Depuis des années, la présidente de la Corref prête une oreille bienveillante aux victimes d’abus sexuels, mineurs et femmes. « Tant que vous n'avez pas écouté de victimes, vous ne comprenez rien. Dans le meilleur des cas, vous savez que cela fait des ravages. Mais cela reste très intellectuel. Il faut avoir écouté des récits pour être soi-même bouleversé. On n'imagine pas du tout ce qui se passe pour les victimes. Mais on n'imagine pas non plus la stratégie de l'agresseur. Vous êtes transpercé ».

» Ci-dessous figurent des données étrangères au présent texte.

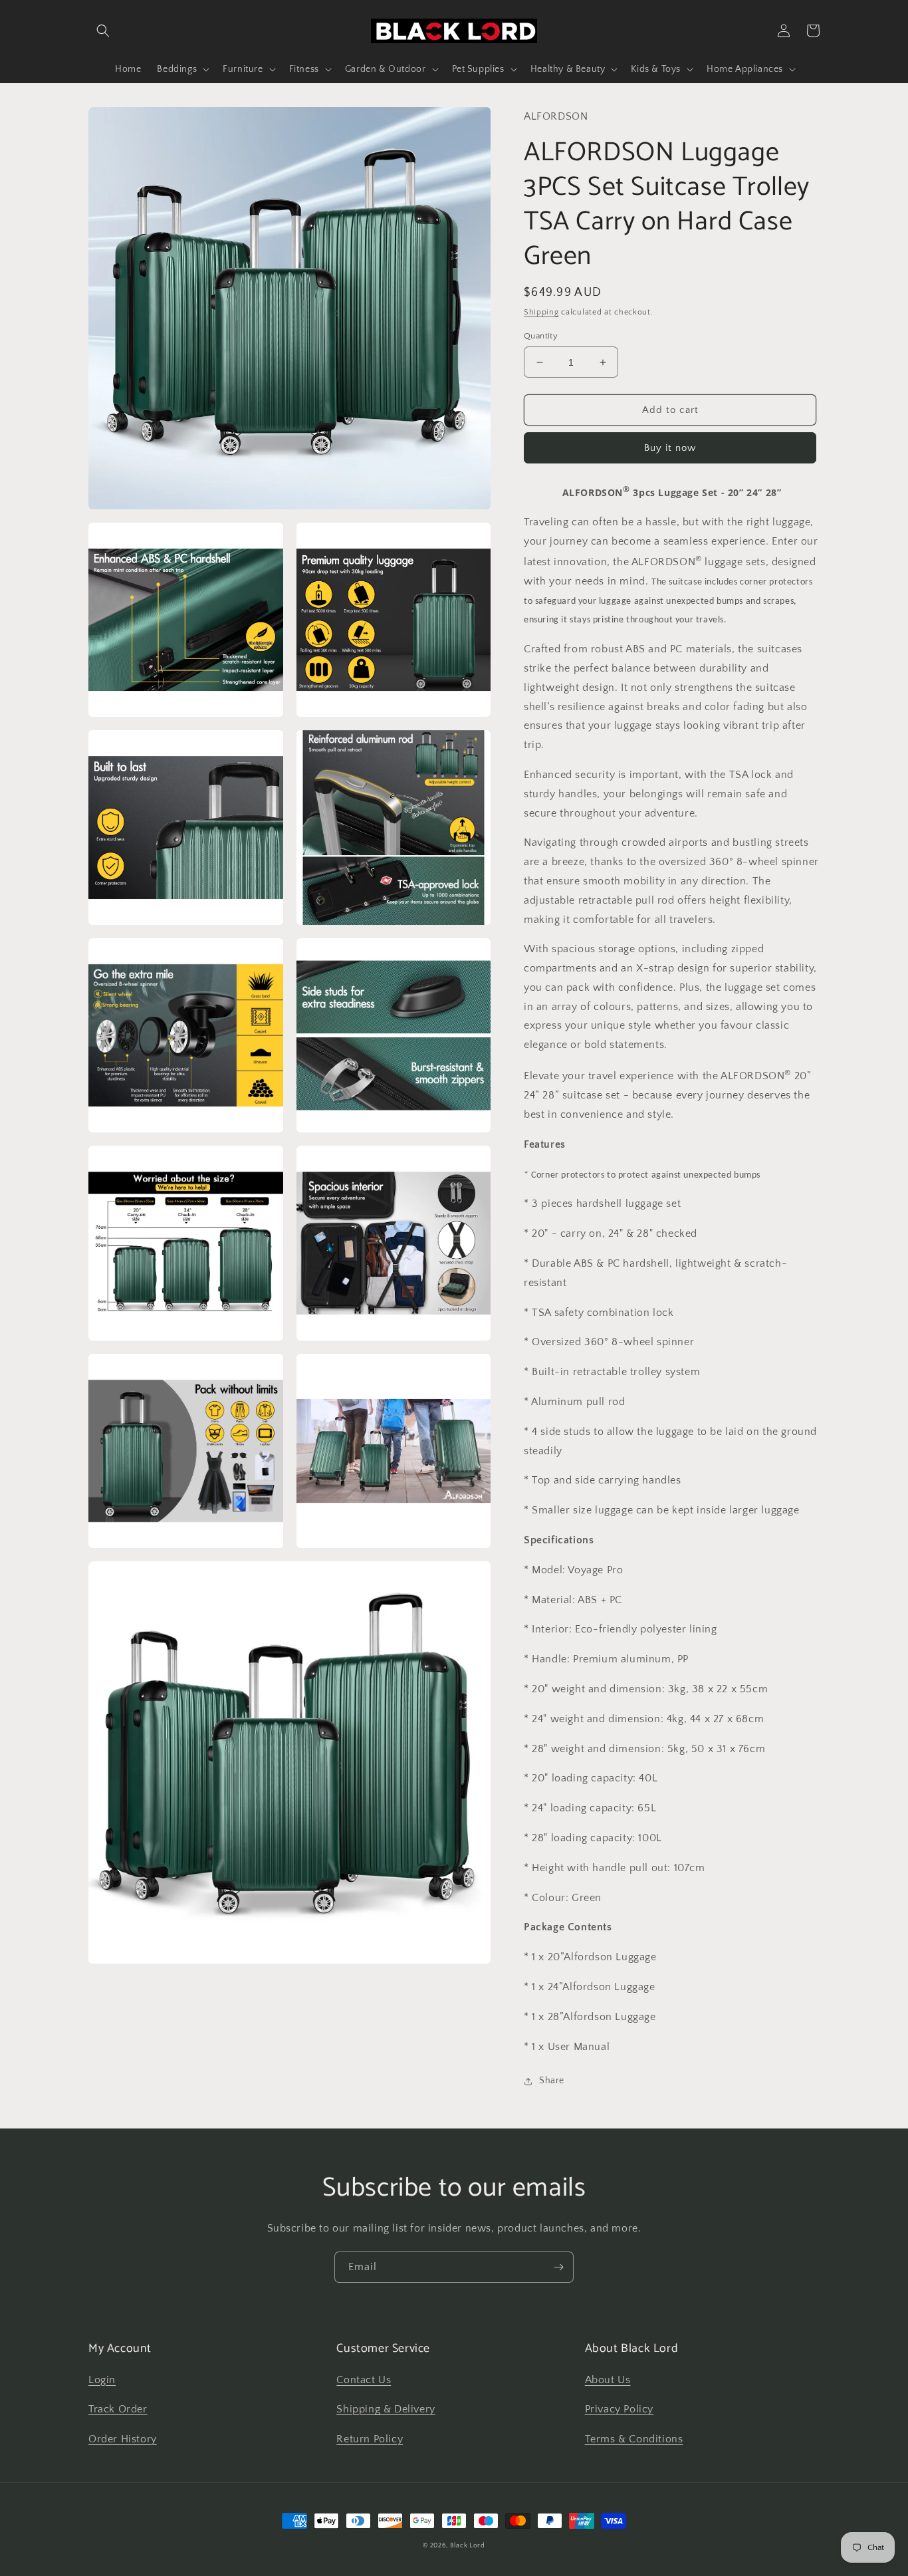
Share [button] (551, 2080)
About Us (608, 2380)
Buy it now (670, 447)
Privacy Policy (619, 2409)
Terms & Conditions (634, 2439)
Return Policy (369, 2439)
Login (102, 2380)
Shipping (541, 312)
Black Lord (467, 2545)
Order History (122, 2439)
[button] (103, 30)
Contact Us (363, 2380)
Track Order (118, 2409)
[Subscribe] (558, 2267)
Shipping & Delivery (385, 2409)
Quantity (541, 335)
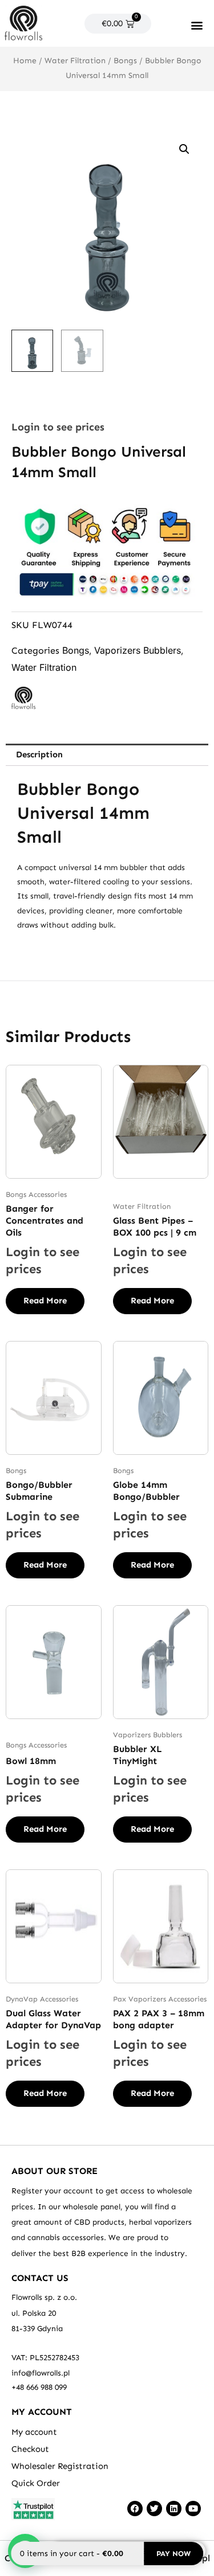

L’enfermement peut durer toute la vie. « Il m'arrive d'avoir des confidences de femmes, qui n'ont jamais parlé à personne, et qui le revèlent dans le très, très grand âge, comme pour se libérer d’un fardeau avant de mourir, une sorte de tombe intérieure ».
« Plusieurs centaines de victimes », avance Véronique Margron, qui évoque des abus d’ampleur mondiale. Aucune région du monde n’a été épargnée.
Sans doute plus ? « Sans doute plus ».
« Ce qu’on peut craindre », redoute la présidente de la Corref, « c’est que les religieuses en Afrique, en Amérique latine, et en Asie, soient particulièrement touchées. Les femmes sont d'autant plus vulnérables qu'elles sont dépendantes financièrement des autorités ecclésiastiques locales.»
Aucun chiffre crédible n'existe à ce jour, faute d'enquête. Et lorsque des plaintes sont remontées au Vatican, des dossiers ont été détruits, a admis un cardinal au sujet des abus sexuels perpétrés contre des mineurs. Il y a toutes raisons de craindre que ce soit également le cas pour les religieuses lorsqu'elles ont osé parler. Les prédateurs, jusqu'ici, dans l'Eglise, ont été le plus souvent couverts par leur hiérarchie.
C'est dans ce sens que l'on peut replacer la dénonciation du "cléricalisme" par le pape, explique Véronique Margron. C'est également une invitation à reconsidérer la place des femmes dans l'Eglise catholique, dit-elle. Les femmes sont "martyrisées, il n'y a pas d'autre mot, lorsqu'il y a abus sexuels.»
«Aujourd'hui, ce qui est en jeu, c’est la vérité et la justice ».